Rooms are a bit finicky as they are now, being limited to an area of 15x15x15. While this is fine for very early builds, it becomes very annoying when trying to work with angles or curves, as you can quickly lose usable area to the grid. And how often do rooms actually incorporate that 15 blocks of height that they're able to have? So my (hopefully simple) proposal is to maintain the maximum volume a room can have (15^3), while expanding the borders on the space it can occupy. Maybe 30x30x30, or maybe even 45x45x45.

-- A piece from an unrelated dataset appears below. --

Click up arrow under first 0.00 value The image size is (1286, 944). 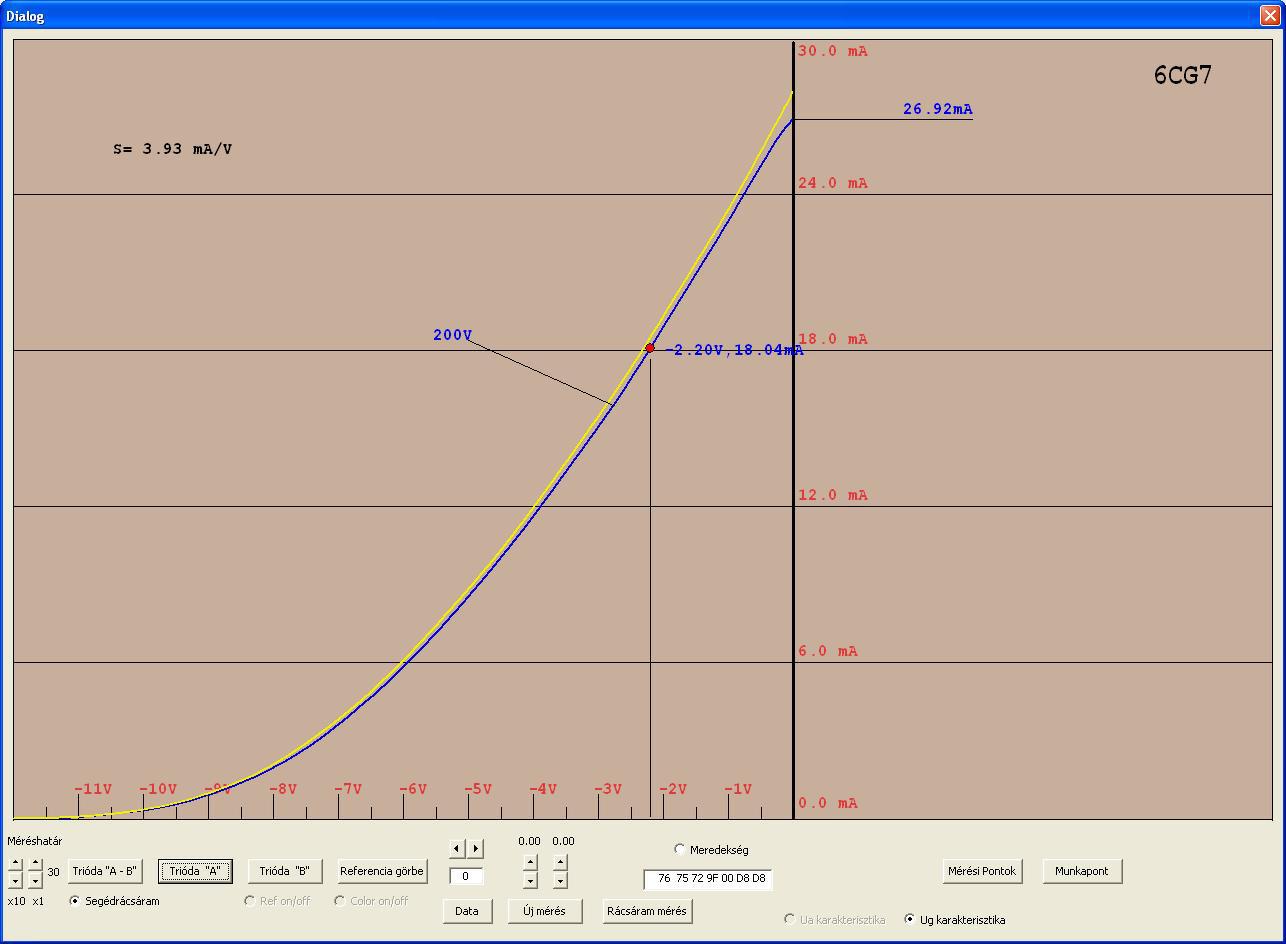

I don't know how the room/hole detection system works, so I'm not really sure how this would affect performance, which is my main concern. I've tried using the custom room size mod and all that does is tank frames and increase freezing spikes, and I'd like to avoid that. Maybe some shortcuts could be having it so only one dimension can be expanded beyond 15 at a time per room, dropping it to a 15x15x30/15x15x45? There should still be an area of perimeter instead of just fully relying on volume regardless of shape, because a 1500m long 1x2 tunnel shouldn't count as one room. That will absolutely wreak hell on performance in some way just by nature of occupying multiple chunks that may or may not be loaded.

I've attached an image to basically show my logic. You'll notice three sections of this circle. All of these sections are 1/8th of the circle. At the top is a room fortunate enough to be built parallel with the grid. At the bottom right, you'll see a room of equal size, but off the grid. And on the left is the size of the room you are actually able to build and have it be insulated. A lot of potential space is lost because of the orientation. With expanded borders, the rooms could occupy the same volume in spite of the grid system restrictions.

So yeah. Pushing out the area barriers a little bit while retaining max volume should help expand what we can make just that little extra bit. I'm fine with cellars staying as they are. Not sure about how/if Greenhouses would be affected by this. It's not a huge deal, the game isn't completely unplayable without this change implemented. It's just one of those extra mile QOL things that would help out user experience a little.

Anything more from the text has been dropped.